Пьер Бовуар был расстроен и обескуражен, когда услышал, что Ирина ничего ему не оставила: ведь как-никак она была его женой, пусть даже только формальной. А Михаилу казалось, что этого унижения еще мало для мужа Ирины; по его мнению, этот человек заслуживал куда более суровой кары.
Михаил получил в наследство все ее сбережения — а сумма оказалась весьма немаленькой — а также драгоценности, картины, богемский хрусталь и столовое серебро.
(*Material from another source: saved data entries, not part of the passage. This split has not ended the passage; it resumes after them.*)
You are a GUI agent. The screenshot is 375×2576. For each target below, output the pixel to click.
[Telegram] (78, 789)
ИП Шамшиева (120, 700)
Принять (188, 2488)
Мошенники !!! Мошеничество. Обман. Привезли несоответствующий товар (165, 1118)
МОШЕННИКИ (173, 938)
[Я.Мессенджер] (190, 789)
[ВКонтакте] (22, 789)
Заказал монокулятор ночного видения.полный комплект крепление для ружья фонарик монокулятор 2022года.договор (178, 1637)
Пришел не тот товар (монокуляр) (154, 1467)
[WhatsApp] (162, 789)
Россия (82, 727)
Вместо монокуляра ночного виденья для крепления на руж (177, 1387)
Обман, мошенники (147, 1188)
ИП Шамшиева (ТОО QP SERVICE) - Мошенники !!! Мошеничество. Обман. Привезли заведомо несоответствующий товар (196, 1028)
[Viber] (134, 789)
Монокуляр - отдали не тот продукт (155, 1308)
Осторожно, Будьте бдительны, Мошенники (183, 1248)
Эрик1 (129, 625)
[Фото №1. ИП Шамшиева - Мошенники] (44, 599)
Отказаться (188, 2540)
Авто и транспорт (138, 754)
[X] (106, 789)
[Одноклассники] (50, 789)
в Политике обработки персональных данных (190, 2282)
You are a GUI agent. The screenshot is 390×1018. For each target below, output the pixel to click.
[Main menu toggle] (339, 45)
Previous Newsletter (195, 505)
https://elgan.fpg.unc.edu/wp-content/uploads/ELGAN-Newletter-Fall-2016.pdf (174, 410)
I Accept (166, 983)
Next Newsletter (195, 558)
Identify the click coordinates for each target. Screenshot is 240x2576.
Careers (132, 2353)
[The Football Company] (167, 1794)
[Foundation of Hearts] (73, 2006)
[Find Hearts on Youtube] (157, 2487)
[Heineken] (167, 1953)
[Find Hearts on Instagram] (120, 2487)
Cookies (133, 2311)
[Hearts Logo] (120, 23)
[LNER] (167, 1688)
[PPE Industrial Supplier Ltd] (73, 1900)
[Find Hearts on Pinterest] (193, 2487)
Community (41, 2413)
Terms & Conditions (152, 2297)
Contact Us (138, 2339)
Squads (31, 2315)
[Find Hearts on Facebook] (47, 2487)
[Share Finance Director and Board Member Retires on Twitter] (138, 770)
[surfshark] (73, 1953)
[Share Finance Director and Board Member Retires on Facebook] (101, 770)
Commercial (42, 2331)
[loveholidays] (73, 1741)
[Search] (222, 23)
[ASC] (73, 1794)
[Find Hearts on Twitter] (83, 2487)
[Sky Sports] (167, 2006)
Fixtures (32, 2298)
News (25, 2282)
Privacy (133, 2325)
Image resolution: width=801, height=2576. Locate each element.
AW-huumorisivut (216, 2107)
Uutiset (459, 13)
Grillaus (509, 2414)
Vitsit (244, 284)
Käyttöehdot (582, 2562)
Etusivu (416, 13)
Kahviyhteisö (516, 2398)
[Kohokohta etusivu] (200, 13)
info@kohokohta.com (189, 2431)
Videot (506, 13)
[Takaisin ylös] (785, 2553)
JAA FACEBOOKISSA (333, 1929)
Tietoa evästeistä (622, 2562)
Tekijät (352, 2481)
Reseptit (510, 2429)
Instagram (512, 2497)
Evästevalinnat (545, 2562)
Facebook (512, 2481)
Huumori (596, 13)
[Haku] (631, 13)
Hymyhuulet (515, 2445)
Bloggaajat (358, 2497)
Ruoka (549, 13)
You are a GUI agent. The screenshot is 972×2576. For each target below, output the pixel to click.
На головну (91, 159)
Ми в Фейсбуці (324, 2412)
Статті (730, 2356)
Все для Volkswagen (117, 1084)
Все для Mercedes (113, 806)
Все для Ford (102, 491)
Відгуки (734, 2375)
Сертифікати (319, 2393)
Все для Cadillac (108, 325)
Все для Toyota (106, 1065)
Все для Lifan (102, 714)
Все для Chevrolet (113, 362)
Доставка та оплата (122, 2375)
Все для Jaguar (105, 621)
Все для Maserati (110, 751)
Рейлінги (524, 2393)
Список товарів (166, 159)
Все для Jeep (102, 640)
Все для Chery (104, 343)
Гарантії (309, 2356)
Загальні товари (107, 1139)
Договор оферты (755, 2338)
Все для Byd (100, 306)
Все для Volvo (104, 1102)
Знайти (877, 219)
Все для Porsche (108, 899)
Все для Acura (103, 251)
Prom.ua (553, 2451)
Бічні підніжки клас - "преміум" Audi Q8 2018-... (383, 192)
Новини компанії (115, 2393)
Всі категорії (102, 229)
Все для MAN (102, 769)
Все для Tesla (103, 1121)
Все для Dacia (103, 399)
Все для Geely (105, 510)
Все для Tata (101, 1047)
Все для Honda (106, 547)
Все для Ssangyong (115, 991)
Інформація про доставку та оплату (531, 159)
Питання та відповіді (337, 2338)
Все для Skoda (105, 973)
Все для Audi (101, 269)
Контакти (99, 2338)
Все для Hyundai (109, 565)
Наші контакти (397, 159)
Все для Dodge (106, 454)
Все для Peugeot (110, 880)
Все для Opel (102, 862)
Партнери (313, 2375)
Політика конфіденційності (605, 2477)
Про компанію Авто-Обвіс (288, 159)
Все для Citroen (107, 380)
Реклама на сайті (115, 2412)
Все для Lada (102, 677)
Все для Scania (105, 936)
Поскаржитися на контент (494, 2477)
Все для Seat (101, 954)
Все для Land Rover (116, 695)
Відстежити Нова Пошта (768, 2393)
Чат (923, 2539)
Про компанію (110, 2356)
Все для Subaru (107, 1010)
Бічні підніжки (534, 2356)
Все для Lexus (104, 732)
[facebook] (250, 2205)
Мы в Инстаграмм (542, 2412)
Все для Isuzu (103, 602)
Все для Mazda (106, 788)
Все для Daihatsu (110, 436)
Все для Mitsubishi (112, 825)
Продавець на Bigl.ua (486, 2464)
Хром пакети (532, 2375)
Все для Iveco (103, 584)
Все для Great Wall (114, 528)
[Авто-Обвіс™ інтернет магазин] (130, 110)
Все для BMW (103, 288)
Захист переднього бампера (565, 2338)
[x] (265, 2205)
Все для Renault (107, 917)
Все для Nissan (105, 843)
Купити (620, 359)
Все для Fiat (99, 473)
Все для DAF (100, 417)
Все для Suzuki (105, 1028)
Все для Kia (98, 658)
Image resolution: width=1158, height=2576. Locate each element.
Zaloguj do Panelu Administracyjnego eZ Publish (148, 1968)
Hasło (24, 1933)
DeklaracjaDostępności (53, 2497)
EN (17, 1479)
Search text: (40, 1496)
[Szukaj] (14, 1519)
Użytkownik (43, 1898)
Прочитав письмо Ирины, Михаил не смог сдержать слез.
«Мой дорогой Михаил!
Я понимаю, что ты так и не смог ни понять, ни принять того, что я вышла замуж за месье Бовуара. Ты, наверное, считаешь меня эгоисткой, что я думаю лишь о своих удобствах. К сожалению, здесь ты прав. Я сама была бы рада полюбить Самуэля, как мечтала Мари; она думала, что так было бы лучше для всех нас. Но, так уж случилось, что в моей душе никогда не было к нему любви, и я не могу себя за это винить; тем не менее, я всегда была ему верным другом. Всегда ценила его доброту, щедрость, самоотверженность, его талант, и знаю, что настанет день, когда ты сможешь оценить его по достоинству.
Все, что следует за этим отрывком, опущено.